## Work instruction
A word-for-word copy of the entries below is required.
▽
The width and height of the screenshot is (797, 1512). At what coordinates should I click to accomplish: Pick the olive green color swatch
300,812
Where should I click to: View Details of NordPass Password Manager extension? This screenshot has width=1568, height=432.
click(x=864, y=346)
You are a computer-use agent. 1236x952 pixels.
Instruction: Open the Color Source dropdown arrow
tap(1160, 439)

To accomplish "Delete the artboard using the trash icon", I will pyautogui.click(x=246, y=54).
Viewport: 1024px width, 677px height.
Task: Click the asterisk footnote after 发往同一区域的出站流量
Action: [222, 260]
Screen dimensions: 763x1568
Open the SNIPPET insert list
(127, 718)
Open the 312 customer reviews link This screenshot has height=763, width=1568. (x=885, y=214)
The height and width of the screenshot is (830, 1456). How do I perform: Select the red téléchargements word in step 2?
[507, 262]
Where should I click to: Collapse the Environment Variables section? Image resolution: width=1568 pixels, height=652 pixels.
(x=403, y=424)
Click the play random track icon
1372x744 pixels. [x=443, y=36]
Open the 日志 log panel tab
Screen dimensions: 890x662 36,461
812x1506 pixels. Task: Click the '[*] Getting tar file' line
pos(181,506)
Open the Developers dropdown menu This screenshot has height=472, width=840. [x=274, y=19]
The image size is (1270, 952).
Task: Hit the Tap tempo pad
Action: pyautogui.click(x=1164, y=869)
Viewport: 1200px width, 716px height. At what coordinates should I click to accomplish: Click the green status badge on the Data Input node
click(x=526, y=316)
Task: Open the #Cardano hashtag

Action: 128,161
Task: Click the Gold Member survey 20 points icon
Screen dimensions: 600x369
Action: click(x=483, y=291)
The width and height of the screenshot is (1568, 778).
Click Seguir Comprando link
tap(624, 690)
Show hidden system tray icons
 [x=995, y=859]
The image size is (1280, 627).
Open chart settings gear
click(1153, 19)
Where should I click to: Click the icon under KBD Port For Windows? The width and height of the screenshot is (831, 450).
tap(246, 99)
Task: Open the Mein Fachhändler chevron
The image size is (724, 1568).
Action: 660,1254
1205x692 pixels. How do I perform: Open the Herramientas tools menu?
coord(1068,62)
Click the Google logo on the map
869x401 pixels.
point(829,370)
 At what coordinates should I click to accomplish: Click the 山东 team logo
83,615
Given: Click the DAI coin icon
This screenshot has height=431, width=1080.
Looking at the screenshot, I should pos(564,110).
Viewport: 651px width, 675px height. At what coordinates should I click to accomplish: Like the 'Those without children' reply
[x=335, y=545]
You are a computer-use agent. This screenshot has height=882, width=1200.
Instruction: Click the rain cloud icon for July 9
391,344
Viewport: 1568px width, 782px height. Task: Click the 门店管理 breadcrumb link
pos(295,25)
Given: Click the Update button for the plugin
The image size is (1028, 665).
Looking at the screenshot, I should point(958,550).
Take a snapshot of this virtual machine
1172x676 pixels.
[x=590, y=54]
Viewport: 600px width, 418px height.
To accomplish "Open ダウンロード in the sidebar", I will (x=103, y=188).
△
## Task result
The width and height of the screenshot is (797, 1512). At what coordinates should I click to accomplish: Pick the olive green color swatch
300,812
Where should I click to: View Details of NordPass Password Manager extension? This screenshot has width=1568, height=432.
click(x=864, y=346)
You are a computer-use agent. 1236x952 pixels.
Instruction: Open the Color Source dropdown arrow
tap(1160, 439)

To accomplish "Delete the artboard using the trash icon", I will pyautogui.click(x=246, y=54).
Viewport: 1024px width, 677px height.
Task: Click the asterisk footnote after 发往同一区域的出站流量
Action: [222, 260]
Screen dimensions: 763x1568
Open the SNIPPET insert list
(127, 718)
Open the 312 customer reviews link This screenshot has height=763, width=1568. (x=885, y=214)
The height and width of the screenshot is (830, 1456). How do I perform: Select the red téléchargements word in step 2?
[507, 262]
Where should I click to: Collapse the Environment Variables section? Image resolution: width=1568 pixels, height=652 pixels.
(x=403, y=424)
Click the play random track icon
1372x744 pixels. [x=443, y=36]
Open the 日志 log panel tab
Screen dimensions: 890x662 36,461
812x1506 pixels. Task: Click the '[*] Getting tar file' line
pos(181,506)
Open the Developers dropdown menu This screenshot has height=472, width=840. [x=274, y=19]
The image size is (1270, 952).
Task: Hit the Tap tempo pad
Action: pyautogui.click(x=1164, y=869)
Viewport: 1200px width, 716px height. At what coordinates should I click to accomplish: Click the green status badge on the Data Input node
click(x=526, y=316)
Task: Open the #Cardano hashtag

Action: 128,161
Task: Click the Gold Member survey 20 points icon
Screen dimensions: 600x369
Action: click(x=483, y=291)
The width and height of the screenshot is (1568, 778).
Click Seguir Comprando link
tap(624, 690)
Show hidden system tray icons
 [x=995, y=859]
The image size is (1280, 627).
Open chart settings gear
click(1153, 19)
Where should I click to: Click the icon under KBD Port For Windows? The width and height of the screenshot is (831, 450).
tap(246, 99)
Task: Open the Mein Fachhändler chevron
The image size is (724, 1568).
Action: 660,1254
1205x692 pixels. How do I perform: Open the Herramientas tools menu?
coord(1068,62)
Click the Google logo on the map
869x401 pixels.
point(829,370)
 At what coordinates should I click to accomplish: Click the 山东 team logo
83,615
Given: Click the DAI coin icon
This screenshot has height=431, width=1080.
Looking at the screenshot, I should pos(564,110).
Viewport: 651px width, 675px height. At what coordinates should I click to accomplish: Like the 'Those without children' reply
[x=335, y=545]
You are a computer-use agent. This screenshot has height=882, width=1200.
Instruction: Click the rain cloud icon for July 9
391,344
Viewport: 1568px width, 782px height. Task: Click the 门店管理 breadcrumb link
pos(295,25)
Given: Click the Update button for the plugin
The image size is (1028, 665).
Looking at the screenshot, I should point(958,550).
Take a snapshot of this virtual machine
1172x676 pixels.
[x=590, y=54]
Viewport: 600px width, 418px height.
To accomplish "Open ダウンロード in the sidebar", I will (x=103, y=188).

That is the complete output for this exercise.